When Audio-LLMs Don't Listen: A Cross-Linguistic Study of Modality Arbitration
Jayadev Billa
TL;DR
This work introduces ALME, a multilingual benchmark for measuring modality arbitration in audio-LLMs by analyzing how models resolve conflicts between audio and text prompts. It formalizes the Text Dominance Ratio (TDR) and reveals a robust 10x gap: models follow text far more often than audio when both conflict under identical reliability cues, even though audio preserves more information than ASR transcripts. The study demonstrates cross-model and cross-linguistic variation, shows that prompting strategies can reduce text dominance, and provides interventional evidence via fine-tuning that the arbitration locus largely resides in the LLM's reasoning rather than the audio encoder. These findings have practical implications for model selection, per-language evaluation, and robustness considerations, and they establish a framework for reasoning about modality arbitration beyond traditional transcription-focused benchmarks.
Abstract
When audio and text conflict, speech-enabled language models follow the text 10 times more often than when arbitrating between two text sources, even when explicitly instructed to trust the audio.
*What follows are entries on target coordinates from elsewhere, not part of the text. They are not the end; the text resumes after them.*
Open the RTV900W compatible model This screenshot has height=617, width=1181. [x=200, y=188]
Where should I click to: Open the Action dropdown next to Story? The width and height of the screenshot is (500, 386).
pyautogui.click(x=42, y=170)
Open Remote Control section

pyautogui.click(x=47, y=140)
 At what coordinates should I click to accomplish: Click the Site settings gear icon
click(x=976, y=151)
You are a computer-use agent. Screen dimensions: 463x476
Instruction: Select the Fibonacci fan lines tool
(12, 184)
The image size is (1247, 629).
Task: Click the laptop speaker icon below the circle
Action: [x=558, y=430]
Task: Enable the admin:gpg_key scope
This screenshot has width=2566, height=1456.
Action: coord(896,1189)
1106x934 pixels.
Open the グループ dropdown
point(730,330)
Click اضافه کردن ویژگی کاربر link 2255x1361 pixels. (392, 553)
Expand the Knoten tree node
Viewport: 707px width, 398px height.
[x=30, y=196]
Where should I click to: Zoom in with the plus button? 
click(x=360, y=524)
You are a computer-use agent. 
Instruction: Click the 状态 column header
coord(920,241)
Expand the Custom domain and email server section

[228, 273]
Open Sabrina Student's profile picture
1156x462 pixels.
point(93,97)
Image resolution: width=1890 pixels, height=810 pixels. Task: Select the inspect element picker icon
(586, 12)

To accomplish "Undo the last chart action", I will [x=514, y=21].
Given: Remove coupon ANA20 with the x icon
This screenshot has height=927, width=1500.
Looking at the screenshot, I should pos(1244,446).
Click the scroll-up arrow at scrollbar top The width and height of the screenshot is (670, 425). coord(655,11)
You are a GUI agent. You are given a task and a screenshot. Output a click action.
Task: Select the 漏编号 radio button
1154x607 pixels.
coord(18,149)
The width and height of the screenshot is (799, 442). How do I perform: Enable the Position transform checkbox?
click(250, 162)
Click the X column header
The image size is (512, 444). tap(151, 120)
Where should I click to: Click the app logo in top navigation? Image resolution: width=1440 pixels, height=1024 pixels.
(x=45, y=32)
Using ALME, a benchmark of 57,602 controlled audio-text conflict stimuli across 8 languages, we find that Gemini 2.0 Flash exhibits 16.6\% text dominance under audio-text conflict versus 1.6\% under text-text conflict with identical reliability cues. This gap is not explained by audio quality: audio-only accuracy (97.2\%) exceeds cascade accuracy (93.9\%), indicating audio embeddings preserve more information than text transcripts. We propose that text dominance reflects an asymmetry not in information content but in arbitration accessibility: how easily the model can reason over competing representations. This framework explains otherwise puzzling findings. Forcing transcription before answering increases text dominance (19\% to 33\%), sacrificing audio's information advantage without improving accessibility. Framing text as ``deliberately corrupted'' reduces text dominance by 80\%. A fine-tuning ablation provides interventional evidence: training only the audio projection layer increases text dominance (+26.5\%), while LoRA on the language model halves it ($-$23.9\%), localizing text dominance to the LLM's reasoning rather than the audio encoder. Experiments across four state-of-the-art audio-LLMs and 8 languages show consistent trends with substantial cross-linguistic and cross-model variation, establishing modality arbitration as a distinct reliability dimension not captured by standard speech benchmarks.